Cranial Closing Wedge Ostectomy (CCWO)

CCWO is a commonly performed surgical procedure to manage cranial cruciate ligament rupture. When the cranial cruciate ligament is ruptured there is instability in the knee as the shin bone (tibia) can move forward relative to the thigh bone (femur) when the dog is using the leg. This forward movement is driven by the sloped shape of the top of the shin bone (figure 1 – blue line) and is prevented when the cranial cruciate ligament is intact.

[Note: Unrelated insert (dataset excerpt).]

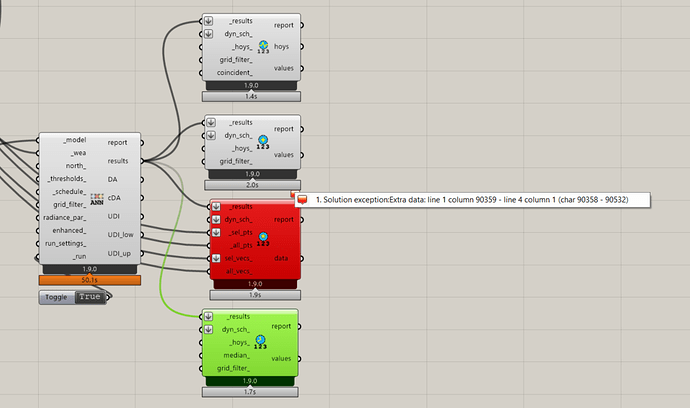Click the flatten arrow on green component's _results
This screenshot has width=690, height=408.
(209, 316)
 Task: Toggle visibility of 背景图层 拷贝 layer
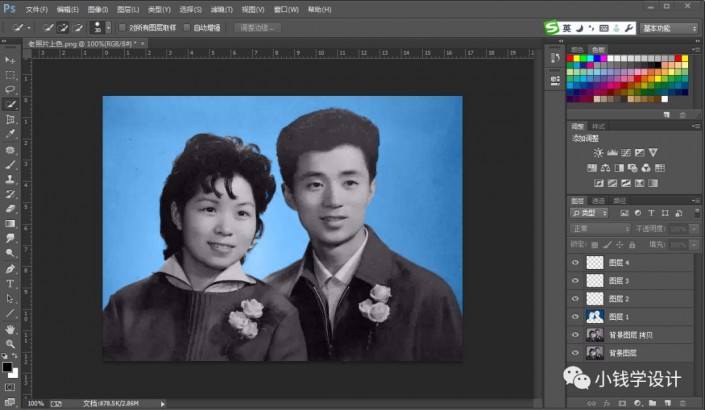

The aim of CCWO surgery is to reduce the steepness of this slope. Using the x-rays taken at the time of diagnosis the steepness of the slope is calculated and a surgery planned to remove a pre-determined angle of wedge of bone, which is cut out (ostectomy) from the top part of the shin bone (figure 1 – yellow wedge). The gap left when the wedge is removed is closed and therefore the steepness of the slope (figure 2 – blue line) is reduced to its calculated amount; the knee becomes stable, and the shin bone will no longer move forward. Once the gap is closed the bones are secured in their new position using a metal plate and screws (figures 2 & 3). This creates a strong repair and an environment where the bone will heal back to its original strength over the coming months. The important thing to remember is that the cranial cruciate ligament is neither repaired nor replaced; it is the change in the shape of the shin bone that re-establishes stability to the knee joint.

How long is the recovery?

Most dogs will start walking on the operated leg within 1-3 days of surgery with continued progress occurring over the coming weeks. Your pet will be receiving painkillers for a few weeks after surgery. The recovery period following CCWO surgery is usually around 12 weeks to the point where the patient is back to normal. Strict activity restrictions are imposed for the first month, after which controlled lead activity and freedom within the house are then progressively restored over the remainder of the recovery. Full postoperative management and activity instructions will be explained and provided by the team when you collect your per after their surgery. Initial checks on the wound and removal of any skin stitches will be undertaken by your own vet, however a follow up appointment will be arranged with your surgeon towards the end of the recovery period to ensure that your pet has made expected progress. At this follow up it is common for x-rays to be obtained under a light sedation to check bone healing and the plate and screws. If all is progressing as expected your pet will be signed off and swiftly returned to normal activity.

What is the outlook following surgery?

9/10 dogs will have an excellent outcome following CCWO surgery, with most being expected to return to normal activity without the need for ongoing pain relief. Knee osteoarthritis will slowly progress, however for most dogs this will not cause significant mobility problems moving forward.

What are the potential complications following surgery?

Our surgeons will have a thorough discussion with you ahead of surgery to make sure you are fully informed regarding possible complications. If a complication develops your pet is likely to require assessment by your surgeon. Investigations including x-rays and knee fluid collection and analysis may be required.

Thankfully with our experienced team, major complications following CCWO surgery are rare. The small risk of screw / plate breakage, screw loosening and bone fracture are minimised by following of the postoperative activity instructions. Unrestricted activity i.e. dogs doing too much too soon will increase the risk of this type of complication. Such complications are likely to require a second surgery. Other complications include such things as:

Infection – most are managed with oral antibiotic medication ideally based on the results of sample analysis.

Late shock absorber (meniscal) injury – most are managed by a short surgical procedure to remove the damaged position of the shock absorber.

Joint sprain / strain – most are managed with rest and painkillers.